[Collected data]
● ● ● ●
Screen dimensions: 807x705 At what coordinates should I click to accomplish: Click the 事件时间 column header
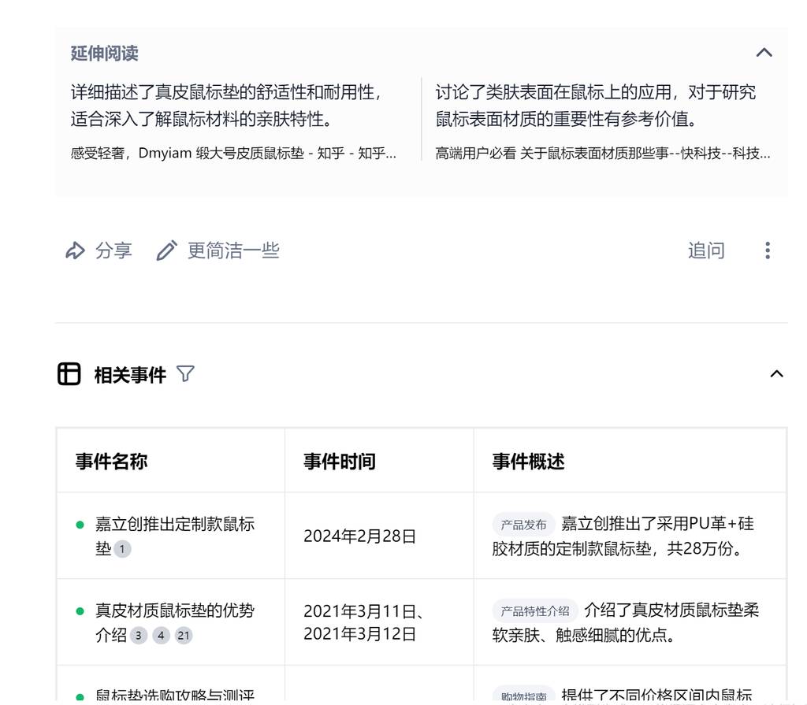coord(340,462)
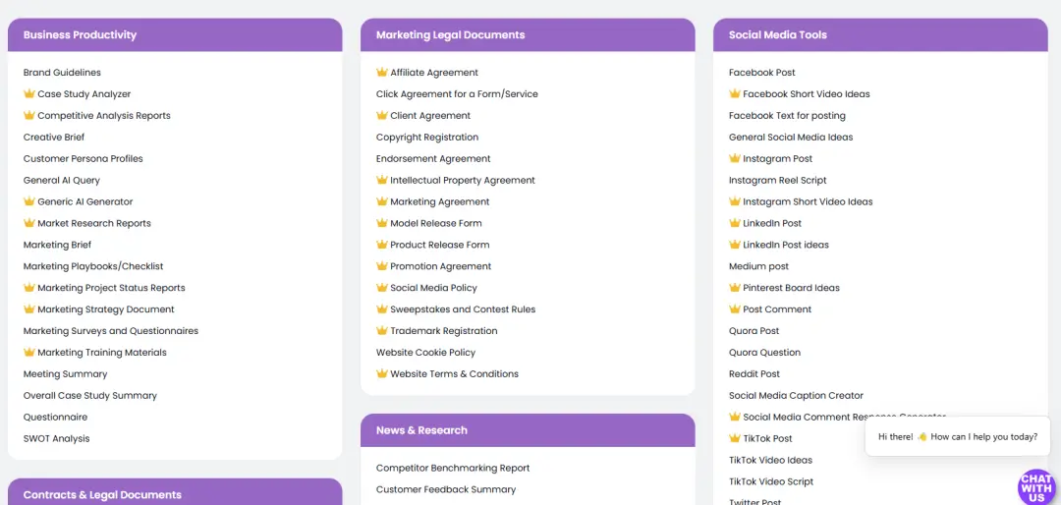1061x505 pixels.
Task: Click the crown icon next to TikTok Post
Action: point(735,439)
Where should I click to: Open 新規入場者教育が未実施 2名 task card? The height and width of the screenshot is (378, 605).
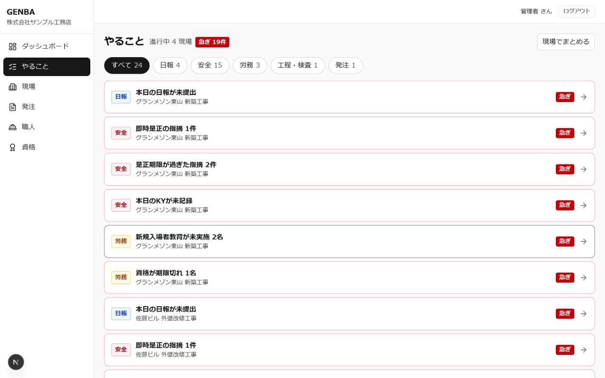(x=349, y=241)
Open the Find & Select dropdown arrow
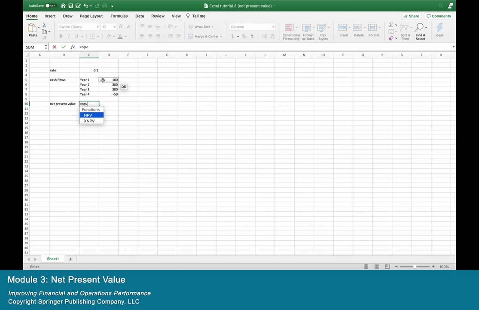Image resolution: width=479 pixels, height=310 pixels. tap(426, 27)
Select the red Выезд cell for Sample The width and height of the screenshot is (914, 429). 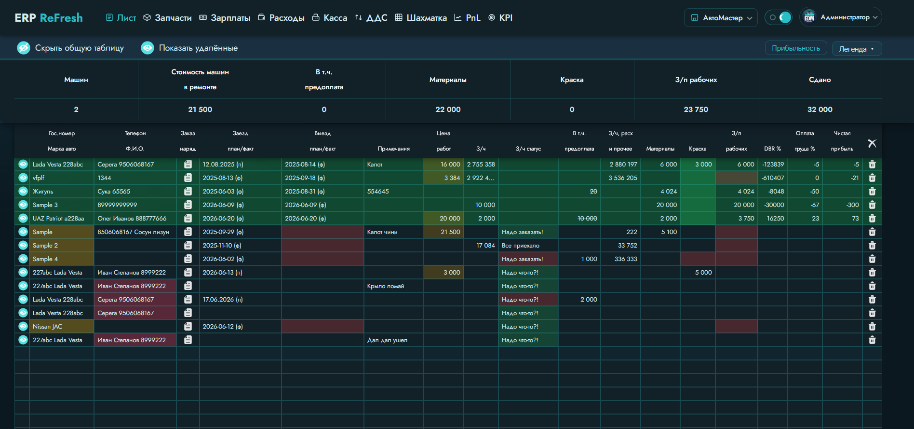coord(323,232)
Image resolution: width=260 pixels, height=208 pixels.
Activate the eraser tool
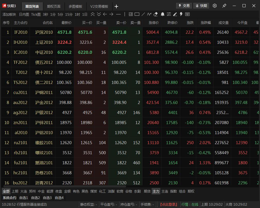point(155,15)
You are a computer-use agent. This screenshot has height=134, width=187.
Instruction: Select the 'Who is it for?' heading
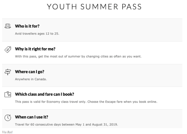click(x=27, y=26)
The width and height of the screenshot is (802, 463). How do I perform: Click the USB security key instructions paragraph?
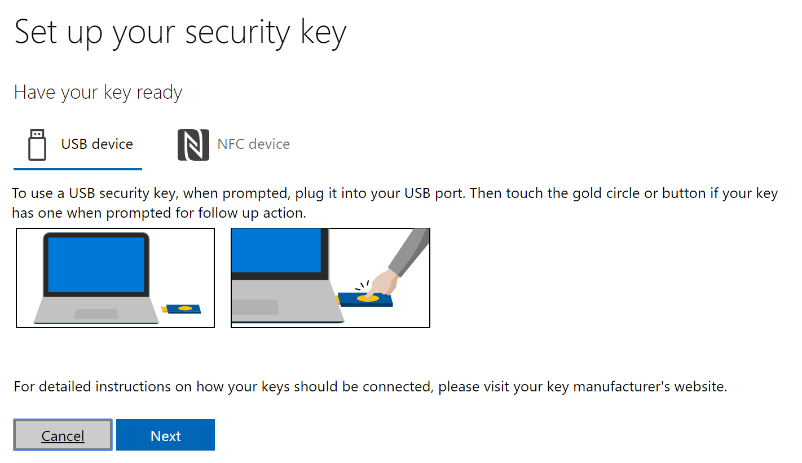point(394,204)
● ● ● ●
Problem to work on » Please retype, exactly and with the pictures left out, the lines from the line containing "The width and height of the screenshot is (802, 463)." through the last line of the records above.

Result of this exercise »
The width and height of the screenshot is (802, 463). How do I perform: Click the USB security key instructions paragraph?
point(394,204)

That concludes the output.